O delegado pode apenas solicitar que o Ministério Público proponha ação cautelar de antecipação de produção de prova em casos de violência contra crianças e adolescentes. O MP tem a prerrogativa de avaliar se é o caso de atuar nesse sentido ou não.

Lei diz que polícia pode “requisitar” ao MP a antecipação de provas em casos de violência contra crianças e adolescentes

Esse entendimento foi estabelecido pela maioria do Plenário do Supremo Tribunal Federal nesta quinta-feira (16/5). O fim da sessão virtual está previsto para esta sexta-feira (17/5).

A análise diz respeito ao parágrafo 1º do artigo 21 da Lei Henry Borel, de 2022, que passou a prever a possibilidade de a polícia requisitar ao Ministério Público a antecipação de produção de provas em casos de violência contra crianças e adolescentes.

O trecho da norma é contestado pela Associação Nacional dos Membros do Ministério Público (Conamp). De acordo com a entidade, o termo “requisitar” significa “determinar” e isso inverte a lógica acusatória, pois é o MP quem tem função de requisitar diligências policiais. Para a Conamp, o MP não pode ser submetido a uma ordem da polícia.

Voto do relator

O ministro Luiz Fux, relator do processo, explicou que a autonomia do MP é garantida pela Constituição e, por isso, não pode ser restringida pela legislação infraconsticucional:

“A atuação dos membros do Ministério Público não admite balizas jurídicas à sua independência funcional que não estejam previstas no sistema constitucional de responsabilização.”

Na prática, isso significa que uma lei não pode dar a um órgão o poder ou a atribuição de determinar que o MP proponha uma ação. O magistrado lembrou que o ajuizamento da ação penal e da ação cautelar de produção de provas é função institucional do MP.

O relator também apontou que as funções da polícia judiciária (que inclui as Polícias Civis e a Polícia Federal) “não incluem a de determinar atuação do Ministério Público, como ao se exigir a propositura de ação cautelar de produção de provas”.

Ele também destacou que o MP é o responsável pelo controle externo da atividade policial. Assim, atribuir à polícia o controle externo do MP “subverteria o desenho constitucional de ambas as instituições”.

O ministro afirmou que o verbo “requisitar” pode ter o sentido de “pedir”, em vez de “determinar”. É usado neste sentido, por exemplo, no § 1º do artigo 100 do Código Penal, segundo o qual a ação penal pública depende de representação do ofendido ou de “requisição” do ministro da Justiça.

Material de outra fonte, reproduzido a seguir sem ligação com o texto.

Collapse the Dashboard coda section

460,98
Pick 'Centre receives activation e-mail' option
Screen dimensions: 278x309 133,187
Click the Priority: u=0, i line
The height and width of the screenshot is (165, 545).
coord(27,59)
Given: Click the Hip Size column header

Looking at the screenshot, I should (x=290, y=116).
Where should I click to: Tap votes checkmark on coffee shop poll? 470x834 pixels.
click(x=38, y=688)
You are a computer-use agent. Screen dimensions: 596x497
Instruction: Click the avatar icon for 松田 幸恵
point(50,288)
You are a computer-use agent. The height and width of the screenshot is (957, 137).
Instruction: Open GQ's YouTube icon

“Apesar de se utilizar o termo ‘requisição’, a compreensão tem sido de que o vocábulo denota, em sua compreensão jurídica, uma autorização ou pressuposto para atuação ministerial, jamais como uma ordem dirigida ao titular da ação penal pública”, explicou.

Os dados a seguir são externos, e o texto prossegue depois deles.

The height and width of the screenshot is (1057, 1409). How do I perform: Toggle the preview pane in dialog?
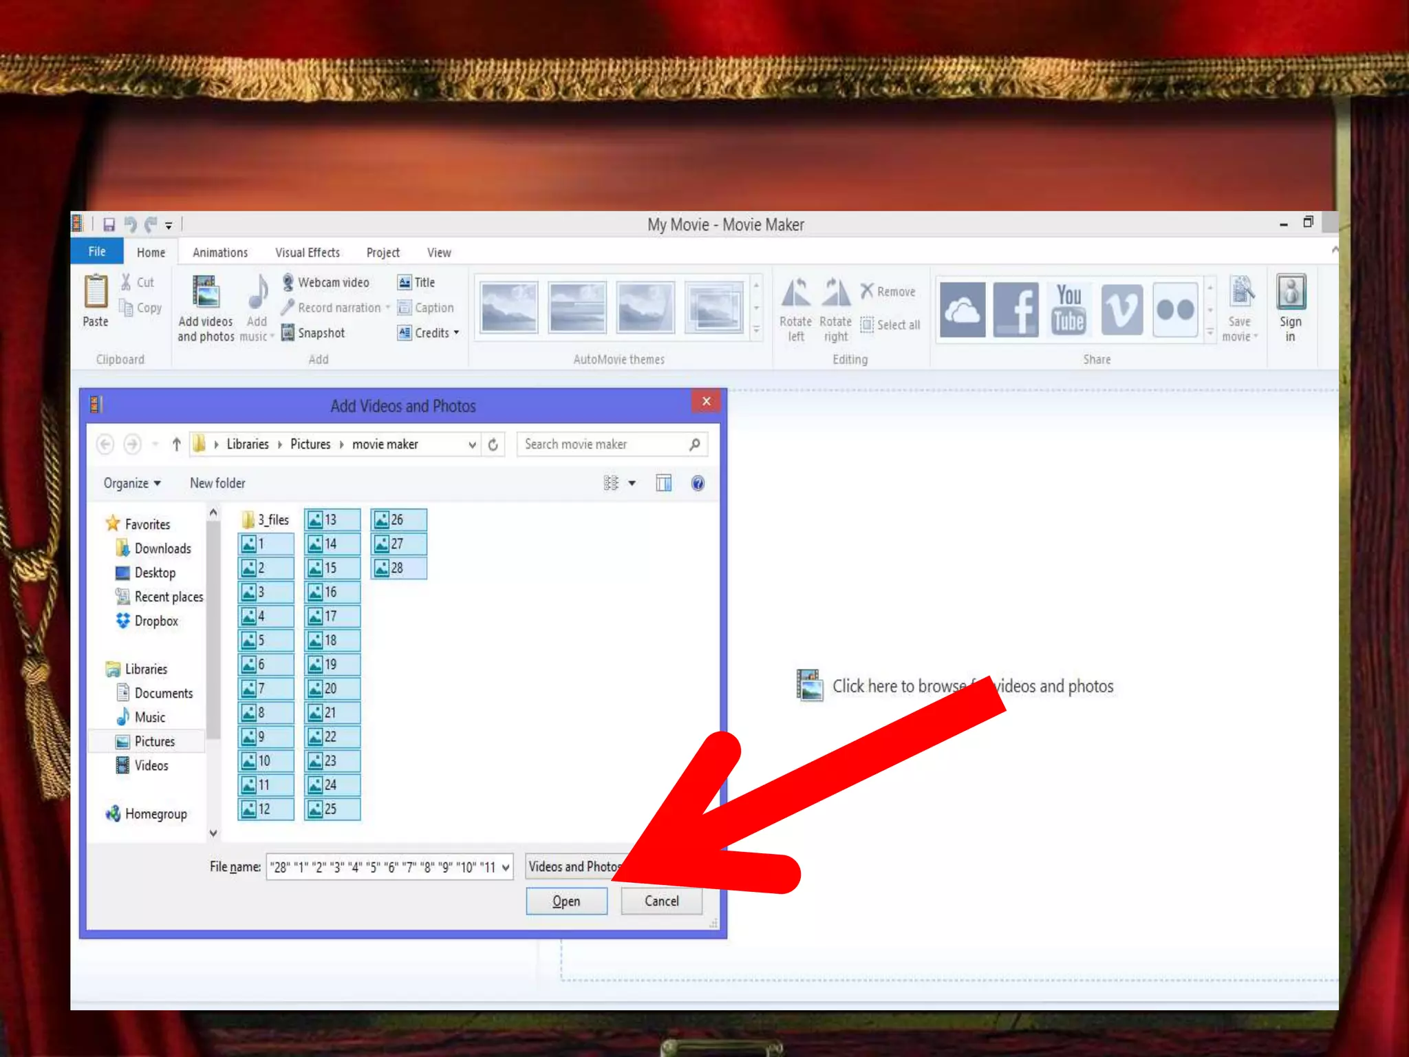click(663, 483)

Por outro lado, o verbo “requisitar” de fato tem sido usado, “ao menos no âmbito processual penal”, com o sentido de “determinar”, para diferenciar a determinação funcional de um pedido ou uma solicitação — geralmente representados pelo verbo “requerer”.

Por isso, Fux considerou importante dar ao termo da lei o sentido de “solicitar”. Para ele, isso preserva a autonomia constitucional do MP e “mantém a ideia legislativa de se possibilitar a provocação da polícia judiciária para a coleta cautelar de provas”.

Até o momento, seu voto foi acompanhado na íntegra por Alexandre de Moraes, Flávio Dino, Cristiano Zanin e Dias Toffoli.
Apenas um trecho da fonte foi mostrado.